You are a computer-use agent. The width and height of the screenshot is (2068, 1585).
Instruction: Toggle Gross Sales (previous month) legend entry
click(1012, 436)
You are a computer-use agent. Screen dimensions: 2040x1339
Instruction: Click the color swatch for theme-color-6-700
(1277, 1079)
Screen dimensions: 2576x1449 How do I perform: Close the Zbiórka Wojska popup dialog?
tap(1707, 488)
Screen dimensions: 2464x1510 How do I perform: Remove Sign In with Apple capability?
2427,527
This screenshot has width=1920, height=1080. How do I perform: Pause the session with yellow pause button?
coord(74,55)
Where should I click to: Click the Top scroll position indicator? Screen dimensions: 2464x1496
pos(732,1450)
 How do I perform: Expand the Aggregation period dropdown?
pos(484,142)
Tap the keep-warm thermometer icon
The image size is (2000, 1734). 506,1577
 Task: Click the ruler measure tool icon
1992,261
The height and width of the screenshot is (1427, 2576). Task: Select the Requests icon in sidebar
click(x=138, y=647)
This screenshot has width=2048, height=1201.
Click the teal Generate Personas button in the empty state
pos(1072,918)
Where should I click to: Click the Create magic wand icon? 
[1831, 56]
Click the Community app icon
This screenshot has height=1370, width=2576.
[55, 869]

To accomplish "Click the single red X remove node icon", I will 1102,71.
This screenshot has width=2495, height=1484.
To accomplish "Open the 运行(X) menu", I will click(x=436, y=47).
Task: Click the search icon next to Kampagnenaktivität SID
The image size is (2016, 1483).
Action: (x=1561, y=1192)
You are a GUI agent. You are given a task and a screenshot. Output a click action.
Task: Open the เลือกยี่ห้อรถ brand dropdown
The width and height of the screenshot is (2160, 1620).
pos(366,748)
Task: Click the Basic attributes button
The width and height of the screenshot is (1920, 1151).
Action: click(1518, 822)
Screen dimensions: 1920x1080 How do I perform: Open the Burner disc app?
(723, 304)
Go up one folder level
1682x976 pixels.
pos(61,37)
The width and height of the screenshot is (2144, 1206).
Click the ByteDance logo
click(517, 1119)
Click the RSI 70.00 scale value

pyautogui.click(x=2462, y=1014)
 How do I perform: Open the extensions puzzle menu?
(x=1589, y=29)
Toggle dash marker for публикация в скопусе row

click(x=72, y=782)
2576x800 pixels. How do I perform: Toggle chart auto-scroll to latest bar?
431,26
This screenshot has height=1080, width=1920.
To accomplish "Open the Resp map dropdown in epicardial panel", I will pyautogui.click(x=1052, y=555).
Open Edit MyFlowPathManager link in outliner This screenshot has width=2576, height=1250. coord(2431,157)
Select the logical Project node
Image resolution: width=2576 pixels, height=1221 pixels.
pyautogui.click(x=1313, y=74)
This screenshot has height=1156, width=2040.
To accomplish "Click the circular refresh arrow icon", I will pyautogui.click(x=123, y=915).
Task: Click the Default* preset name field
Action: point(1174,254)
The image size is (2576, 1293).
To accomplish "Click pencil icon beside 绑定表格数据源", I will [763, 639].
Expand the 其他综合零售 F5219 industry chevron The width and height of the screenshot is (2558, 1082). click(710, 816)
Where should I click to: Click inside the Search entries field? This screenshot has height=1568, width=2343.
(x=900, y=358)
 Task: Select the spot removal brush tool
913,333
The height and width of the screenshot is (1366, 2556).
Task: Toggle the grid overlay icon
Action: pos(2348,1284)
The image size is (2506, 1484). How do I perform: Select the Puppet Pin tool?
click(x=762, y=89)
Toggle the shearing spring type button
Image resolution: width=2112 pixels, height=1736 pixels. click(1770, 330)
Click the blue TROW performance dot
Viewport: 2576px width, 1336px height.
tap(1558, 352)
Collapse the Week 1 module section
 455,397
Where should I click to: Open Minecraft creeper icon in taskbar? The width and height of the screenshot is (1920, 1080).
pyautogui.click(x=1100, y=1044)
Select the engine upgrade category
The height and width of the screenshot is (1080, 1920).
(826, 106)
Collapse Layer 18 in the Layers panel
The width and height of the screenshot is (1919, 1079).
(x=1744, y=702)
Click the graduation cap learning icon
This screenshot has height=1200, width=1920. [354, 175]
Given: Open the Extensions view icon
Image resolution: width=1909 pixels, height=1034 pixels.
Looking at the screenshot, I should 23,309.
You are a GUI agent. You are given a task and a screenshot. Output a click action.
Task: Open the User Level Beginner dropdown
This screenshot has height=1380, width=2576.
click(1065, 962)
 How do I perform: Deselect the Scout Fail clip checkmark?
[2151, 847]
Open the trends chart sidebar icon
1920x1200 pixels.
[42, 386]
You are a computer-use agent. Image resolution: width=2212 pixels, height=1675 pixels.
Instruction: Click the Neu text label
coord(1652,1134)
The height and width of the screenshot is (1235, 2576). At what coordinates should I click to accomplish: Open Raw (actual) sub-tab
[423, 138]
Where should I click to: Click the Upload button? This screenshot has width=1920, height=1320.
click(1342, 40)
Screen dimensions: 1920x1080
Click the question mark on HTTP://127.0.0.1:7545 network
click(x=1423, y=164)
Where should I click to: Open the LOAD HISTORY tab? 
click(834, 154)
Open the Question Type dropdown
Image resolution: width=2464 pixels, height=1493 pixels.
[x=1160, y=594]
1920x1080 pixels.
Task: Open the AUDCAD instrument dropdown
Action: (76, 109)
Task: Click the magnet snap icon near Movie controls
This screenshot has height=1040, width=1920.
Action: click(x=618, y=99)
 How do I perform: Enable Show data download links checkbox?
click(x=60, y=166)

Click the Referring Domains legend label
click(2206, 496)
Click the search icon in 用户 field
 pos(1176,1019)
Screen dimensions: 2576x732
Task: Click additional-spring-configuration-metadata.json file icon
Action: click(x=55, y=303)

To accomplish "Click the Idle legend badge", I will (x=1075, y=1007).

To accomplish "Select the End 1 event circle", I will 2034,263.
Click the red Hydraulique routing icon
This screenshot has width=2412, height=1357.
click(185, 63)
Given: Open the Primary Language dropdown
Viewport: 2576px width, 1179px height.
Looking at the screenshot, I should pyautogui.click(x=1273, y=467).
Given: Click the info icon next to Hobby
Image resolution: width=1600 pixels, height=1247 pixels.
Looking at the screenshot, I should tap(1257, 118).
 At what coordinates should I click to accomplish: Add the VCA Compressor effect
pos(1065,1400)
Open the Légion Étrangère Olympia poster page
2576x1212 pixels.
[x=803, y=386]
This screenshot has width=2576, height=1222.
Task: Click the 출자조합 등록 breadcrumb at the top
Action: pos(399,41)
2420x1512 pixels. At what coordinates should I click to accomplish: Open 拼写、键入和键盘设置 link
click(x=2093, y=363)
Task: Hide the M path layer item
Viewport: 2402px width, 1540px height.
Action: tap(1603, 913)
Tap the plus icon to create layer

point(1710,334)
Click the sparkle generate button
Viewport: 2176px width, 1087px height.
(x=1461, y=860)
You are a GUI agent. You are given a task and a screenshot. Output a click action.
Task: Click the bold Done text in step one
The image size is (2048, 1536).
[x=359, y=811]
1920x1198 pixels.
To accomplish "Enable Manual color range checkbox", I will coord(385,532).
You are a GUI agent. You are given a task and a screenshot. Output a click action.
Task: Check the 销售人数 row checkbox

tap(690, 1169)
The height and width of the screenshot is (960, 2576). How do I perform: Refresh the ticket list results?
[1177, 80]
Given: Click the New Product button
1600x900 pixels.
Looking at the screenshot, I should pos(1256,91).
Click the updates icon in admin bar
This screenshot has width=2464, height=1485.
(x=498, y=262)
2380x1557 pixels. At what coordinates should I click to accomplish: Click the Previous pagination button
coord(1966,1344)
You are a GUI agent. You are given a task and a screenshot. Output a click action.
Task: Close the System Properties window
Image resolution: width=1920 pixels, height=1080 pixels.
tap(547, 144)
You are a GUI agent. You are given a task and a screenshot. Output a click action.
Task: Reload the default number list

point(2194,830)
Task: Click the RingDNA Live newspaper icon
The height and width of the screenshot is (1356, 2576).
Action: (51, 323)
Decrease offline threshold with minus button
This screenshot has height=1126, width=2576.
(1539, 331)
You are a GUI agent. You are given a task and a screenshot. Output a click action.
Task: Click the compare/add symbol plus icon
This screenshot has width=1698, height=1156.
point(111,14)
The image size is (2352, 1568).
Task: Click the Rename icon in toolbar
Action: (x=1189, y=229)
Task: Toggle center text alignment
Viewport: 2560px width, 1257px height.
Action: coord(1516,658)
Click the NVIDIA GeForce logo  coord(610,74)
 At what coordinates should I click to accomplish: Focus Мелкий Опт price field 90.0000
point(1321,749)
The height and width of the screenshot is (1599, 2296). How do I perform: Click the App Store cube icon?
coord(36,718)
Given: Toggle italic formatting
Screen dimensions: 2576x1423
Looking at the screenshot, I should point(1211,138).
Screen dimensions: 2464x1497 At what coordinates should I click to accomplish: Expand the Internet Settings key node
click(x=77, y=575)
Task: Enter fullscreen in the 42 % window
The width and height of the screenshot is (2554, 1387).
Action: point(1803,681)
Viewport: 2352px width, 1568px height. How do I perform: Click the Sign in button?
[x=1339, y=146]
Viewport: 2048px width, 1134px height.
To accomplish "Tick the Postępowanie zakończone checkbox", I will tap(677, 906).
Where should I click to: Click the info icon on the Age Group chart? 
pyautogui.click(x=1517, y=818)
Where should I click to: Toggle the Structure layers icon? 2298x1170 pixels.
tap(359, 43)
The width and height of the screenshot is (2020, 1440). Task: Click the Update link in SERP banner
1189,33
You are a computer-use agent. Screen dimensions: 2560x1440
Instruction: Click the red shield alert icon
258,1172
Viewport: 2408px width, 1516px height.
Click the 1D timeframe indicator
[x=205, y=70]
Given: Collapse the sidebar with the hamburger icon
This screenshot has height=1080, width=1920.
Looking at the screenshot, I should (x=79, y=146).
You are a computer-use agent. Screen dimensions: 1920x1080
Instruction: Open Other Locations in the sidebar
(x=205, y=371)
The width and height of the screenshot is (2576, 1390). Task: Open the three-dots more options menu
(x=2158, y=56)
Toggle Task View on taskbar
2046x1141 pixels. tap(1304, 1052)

- _Instructions to follow_: Looking at the data above, write out exactly the lines that start at the one containing "The height and width of the screenshot is (1599, 2296)." and end at the one containing "Given: Collapse the"; include both and nothing beyond.

- _Response to the exercise_:
The height and width of the screenshot is (1599, 2296). How do I perform: Click the App Store cube icon?
coord(36,718)
Given: Toggle italic formatting
Screen dimensions: 2576x1423
Looking at the screenshot, I should point(1211,138).
Screen dimensions: 2464x1497 At what coordinates should I click to accomplish: Expand the Internet Settings key node
click(x=77, y=575)
Task: Enter fullscreen in the 42 % window
The width and height of the screenshot is (2554, 1387).
Action: point(1803,681)
Viewport: 2352px width, 1568px height. How do I perform: Click the Sign in button?
[x=1339, y=146]
Viewport: 2048px width, 1134px height.
To accomplish "Tick the Postępowanie zakończone checkbox", I will tap(677, 906).
Where should I click to: Click the info icon on the Age Group chart? 
pyautogui.click(x=1517, y=818)
Where should I click to: Toggle the Structure layers icon? 2298x1170 pixels.
tap(359, 43)
The width and height of the screenshot is (2020, 1440). Task: Click the Update link in SERP banner
1189,33
You are a computer-use agent. Screen dimensions: 2560x1440
Instruction: Click the red shield alert icon
258,1172
Viewport: 2408px width, 1516px height.
Click the 1D timeframe indicator
[x=205, y=70]
Given: Collapse the sidebar with the hamburger icon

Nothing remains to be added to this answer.